▶ **Exercise aim**
Present every one of the rows as a Markdown table with the columns Row and Line, numbering each line and skipping the blank ones.

Rows of pointing data
/---

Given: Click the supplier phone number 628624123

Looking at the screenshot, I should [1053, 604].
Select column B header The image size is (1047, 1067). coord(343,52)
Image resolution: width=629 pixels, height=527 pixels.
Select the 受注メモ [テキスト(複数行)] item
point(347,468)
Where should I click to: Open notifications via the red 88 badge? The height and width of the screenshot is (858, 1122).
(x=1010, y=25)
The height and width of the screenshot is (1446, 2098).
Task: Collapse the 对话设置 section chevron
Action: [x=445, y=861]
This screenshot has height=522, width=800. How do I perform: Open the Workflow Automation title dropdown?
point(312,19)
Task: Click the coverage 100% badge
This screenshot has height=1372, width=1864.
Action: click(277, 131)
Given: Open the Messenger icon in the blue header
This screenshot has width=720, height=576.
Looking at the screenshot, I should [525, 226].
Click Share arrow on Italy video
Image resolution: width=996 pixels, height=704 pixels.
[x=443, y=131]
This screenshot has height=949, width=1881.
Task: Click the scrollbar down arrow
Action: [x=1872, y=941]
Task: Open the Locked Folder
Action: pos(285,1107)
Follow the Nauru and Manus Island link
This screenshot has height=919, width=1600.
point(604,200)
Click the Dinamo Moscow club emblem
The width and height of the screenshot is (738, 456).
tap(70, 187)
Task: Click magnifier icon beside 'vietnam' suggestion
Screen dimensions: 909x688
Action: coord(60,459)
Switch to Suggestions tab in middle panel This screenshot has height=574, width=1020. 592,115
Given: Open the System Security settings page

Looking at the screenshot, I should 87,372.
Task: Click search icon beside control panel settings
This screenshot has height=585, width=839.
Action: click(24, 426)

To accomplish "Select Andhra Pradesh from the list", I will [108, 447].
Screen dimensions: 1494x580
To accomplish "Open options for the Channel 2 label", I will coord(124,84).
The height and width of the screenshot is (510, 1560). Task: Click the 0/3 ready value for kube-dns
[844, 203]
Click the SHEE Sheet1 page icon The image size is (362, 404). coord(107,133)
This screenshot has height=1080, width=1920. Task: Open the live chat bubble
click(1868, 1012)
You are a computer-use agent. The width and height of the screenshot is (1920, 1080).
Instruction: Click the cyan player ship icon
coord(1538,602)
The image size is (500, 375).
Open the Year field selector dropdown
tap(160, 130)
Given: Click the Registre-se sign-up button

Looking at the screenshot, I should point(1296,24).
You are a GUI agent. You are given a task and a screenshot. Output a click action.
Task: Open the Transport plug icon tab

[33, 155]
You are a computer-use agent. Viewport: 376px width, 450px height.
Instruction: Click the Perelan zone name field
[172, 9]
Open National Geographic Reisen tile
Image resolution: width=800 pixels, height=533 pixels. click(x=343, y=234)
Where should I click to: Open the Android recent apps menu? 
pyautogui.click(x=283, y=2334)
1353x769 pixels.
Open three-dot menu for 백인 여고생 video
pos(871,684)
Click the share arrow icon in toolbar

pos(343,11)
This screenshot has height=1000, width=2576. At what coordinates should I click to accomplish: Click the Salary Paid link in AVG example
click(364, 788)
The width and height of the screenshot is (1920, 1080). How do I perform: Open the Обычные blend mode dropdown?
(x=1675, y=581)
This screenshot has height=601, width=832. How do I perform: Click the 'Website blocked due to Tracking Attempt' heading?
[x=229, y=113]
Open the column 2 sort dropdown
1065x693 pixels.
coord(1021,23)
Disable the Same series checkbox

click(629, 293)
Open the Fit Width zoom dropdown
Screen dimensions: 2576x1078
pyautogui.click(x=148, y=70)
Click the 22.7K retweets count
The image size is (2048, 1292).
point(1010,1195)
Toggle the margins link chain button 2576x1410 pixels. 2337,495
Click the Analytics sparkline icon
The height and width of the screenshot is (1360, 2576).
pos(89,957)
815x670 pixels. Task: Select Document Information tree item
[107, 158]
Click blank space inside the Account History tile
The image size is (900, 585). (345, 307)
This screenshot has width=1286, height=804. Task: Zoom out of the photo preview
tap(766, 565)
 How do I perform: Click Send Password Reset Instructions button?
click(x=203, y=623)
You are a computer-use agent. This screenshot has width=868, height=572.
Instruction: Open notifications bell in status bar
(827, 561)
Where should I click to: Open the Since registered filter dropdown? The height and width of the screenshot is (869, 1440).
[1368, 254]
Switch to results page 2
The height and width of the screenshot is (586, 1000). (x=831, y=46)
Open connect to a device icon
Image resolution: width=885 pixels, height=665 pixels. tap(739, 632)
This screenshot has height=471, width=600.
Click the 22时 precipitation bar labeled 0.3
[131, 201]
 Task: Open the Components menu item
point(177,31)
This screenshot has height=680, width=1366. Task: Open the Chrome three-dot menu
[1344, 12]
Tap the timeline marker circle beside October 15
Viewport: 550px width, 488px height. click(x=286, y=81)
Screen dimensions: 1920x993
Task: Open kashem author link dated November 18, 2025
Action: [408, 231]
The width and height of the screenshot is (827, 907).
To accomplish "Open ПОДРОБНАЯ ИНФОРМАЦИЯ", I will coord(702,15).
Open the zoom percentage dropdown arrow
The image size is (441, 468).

\---

▶ **Solution for this problem**
| Row | Line |
|---|---|
| 1 | Given: Click the supplier phone number 628624123 |
| 2 | Looking at the screenshot, I should [1053, 604]. |
| 3 | Select column B header The image size is (1047, 1067). coord(343,52) |
| 4 | Image resolution: width=629 pixels, height=527 pixels. |
| 5 | Select the 受注メモ [テキスト(複数行)] item |
| 6 | point(347,468) |
| 7 | Where should I click to: Open notifications via the red 88 badge? The height and width of the screenshot is (858, 1122). |
| 8 | (x=1010, y=25) |
| 9 | The height and width of the screenshot is (1446, 2098). |
| 10 | Task: Collapse the 对话设置 section chevron |
| 11 | Action: [x=445, y=861] |
| 12 | This screenshot has height=522, width=800. How do I perform: Open the Workflow Automation title dropdown? |
| 13 | point(312,19) |
| 14 | Task: Click the coverage 100% badge |
| 15 | This screenshot has height=1372, width=1864. |
| 16 | Action: click(277, 131) |
| 17 | Given: Open the Messenger icon in the blue header |
| 18 | This screenshot has width=720, height=576. |
| 19 | Looking at the screenshot, I should [525, 226]. |
| 20 | Click Share arrow on Italy video |
| 21 | Image resolution: width=996 pixels, height=704 pixels. |
| 22 | [x=443, y=131] |
| 23 | This screenshot has height=949, width=1881. |
| 24 | Task: Click the scrollbar down arrow |
| 25 | Action: [x=1872, y=941] |
| 26 | Task: Open the Locked Folder |
| 27 | Action: pos(285,1107) |
| 28 | Follow the Nauru and Manus Island link |
| 29 | This screenshot has height=919, width=1600. |
| 30 | point(604,200) |
| 31 | Click the Dinamo Moscow club emblem |
| 32 | The width and height of the screenshot is (738, 456). |
| 33 | tap(70, 187) |
| 34 | Task: Click magnifier icon beside 'vietnam' suggestion |
| 35 | Screen dimensions: 909x688 |
| 36 | Action: coord(60,459) |
| 37 | Switch to Suggestions tab in middle panel This screenshot has height=574, width=1020. 592,115 |
| 38 | Given: Open the System Security settings page |
| 39 | Looking at the screenshot, I should 87,372. |
| 40 | Task: Click search icon beside control panel settings |
| 41 | This screenshot has height=585, width=839. |
| 42 | Action: click(24, 426) |
| 43 | To accomplish "Select Andhra Pradesh from the list", I will [108, 447]. |
| 44 | Screen dimensions: 1494x580 |
| 45 | To accomplish "Open options for the Channel 2 label", I will coord(124,84). |
| 46 | The height and width of the screenshot is (510, 1560). Task: Click the 0/3 ready value for kube-dns |
| 47 | [844, 203] |
| 48 | Click the SHEE Sheet1 page icon The image size is (362, 404). coord(107,133) |
| 49 | This screenshot has height=1080, width=1920. Task: Open the live chat bubble |
| 50 | click(1868, 1012) |
| 51 | You are a computer-use agent. The width and height of the screenshot is (1920, 1080). |
| 52 | Instruction: Click the cyan player ship icon |
| 53 | coord(1538,602) |
| 54 | The image size is (500, 375). |
| 55 | Open the Year field selector dropdown |
| 56 | tap(160, 130) |
| 57 | Given: Click the Registre-se sign-up button |
| 58 | Looking at the screenshot, I should point(1296,24). |
| 59 | You are a GUI agent. You are given a task and a screenshot. Output a click action. |
| 60 | Task: Open the Transport plug icon tab |
| 61 | [33, 155] |
| 62 | You are a computer-use agent. Viewport: 376px width, 450px height. |
| 63 | Instruction: Click the Perelan zone name field |
| 64 | [172, 9] |
| 65 | Open National Geographic Reisen tile |
| 66 | Image resolution: width=800 pixels, height=533 pixels. click(x=343, y=234) |
| 67 | Where should I click to: Open the Android recent apps menu?  |
| 68 | pyautogui.click(x=283, y=2334) |
| 69 | 1353x769 pixels. |
| 70 | Open three-dot menu for 백인 여고생 video |
| 71 | pos(871,684) |
| 72 | Click the share arrow icon in toolbar |
| 73 | pos(343,11) |
| 74 | This screenshot has height=1000, width=2576. At what coordinates should I click to accomplish: Click the Salary Paid link in AVG example |
| 75 | click(364, 788) |
| 76 | The width and height of the screenshot is (1920, 1080). How do I perform: Open the Обычные blend mode dropdown? |
| 77 | (x=1675, y=581) |
| 78 | This screenshot has height=601, width=832. How do I perform: Click the 'Website blocked due to Tracking Attempt' heading? |
| 79 | [x=229, y=113] |
| 80 | Open the column 2 sort dropdown |
| 81 | 1065x693 pixels. |
| 82 | coord(1021,23) |
| 83 | Disable the Same series checkbox |
| 84 | click(629, 293) |
| 85 | Open the Fit Width zoom dropdown |
| 86 | Screen dimensions: 2576x1078 |
| 87 | pyautogui.click(x=148, y=70) |
| 88 | Click the 22.7K retweets count |
| 89 | The image size is (2048, 1292). |
| 90 | point(1010,1195) |
| 91 | Toggle the margins link chain button 2576x1410 pixels. 2337,495 |
| 92 | Click the Analytics sparkline icon |
| 93 | The height and width of the screenshot is (1360, 2576). |
| 94 | pos(89,957) |
| 95 | 815x670 pixels. Task: Select Document Information tree item |
| 96 | [107, 158] |
| 97 | Click blank space inside the Account History tile |
| 98 | The image size is (900, 585). (345, 307) |
| 99 | This screenshot has width=1286, height=804. Task: Zoom out of the photo preview |
| 100 | tap(766, 565) |
| 101 |  How do I perform: Click Send Password Reset Instructions button? |
| 102 | click(x=203, y=623) |
| 103 | You are a computer-use agent. This screenshot has width=868, height=572. |
| 104 | Instruction: Open notifications bell in status bar |
| 105 | (827, 561) |
| 106 | Where should I click to: Open the Since registered filter dropdown? The height and width of the screenshot is (869, 1440). |
| 107 | [1368, 254] |
| 108 | Switch to results page 2 |
| 109 | The height and width of the screenshot is (586, 1000). (x=831, y=46) |
| 110 | Open connect to a device icon |
| 111 | Image resolution: width=885 pixels, height=665 pixels. tap(739, 632) |
| 112 | This screenshot has height=471, width=600. |
| 113 | Click the 22时 precipitation bar labeled 0.3 |
| 114 | [131, 201] |
| 115 |  Task: Open the Components menu item |
| 116 | point(177,31) |
| 117 | This screenshot has height=680, width=1366. Task: Open the Chrome three-dot menu |
| 118 | [1344, 12] |
| 119 | Tap the timeline marker circle beside October 15 |
| 120 | Viewport: 550px width, 488px height. click(x=286, y=81) |
| 121 | Screen dimensions: 1920x993 |
| 122 | Task: Open kashem author link dated November 18, 2025 |
| 123 | Action: [408, 231] |
| 124 | The width and height of the screenshot is (827, 907). |
| 125 | To accomplish "Open ПОДРОБНАЯ ИНФОРМАЦИЯ", I will coord(702,15). |
| 126 | Open the zoom percentage dropdown arrow |
| 127 | The image size is (441, 468). |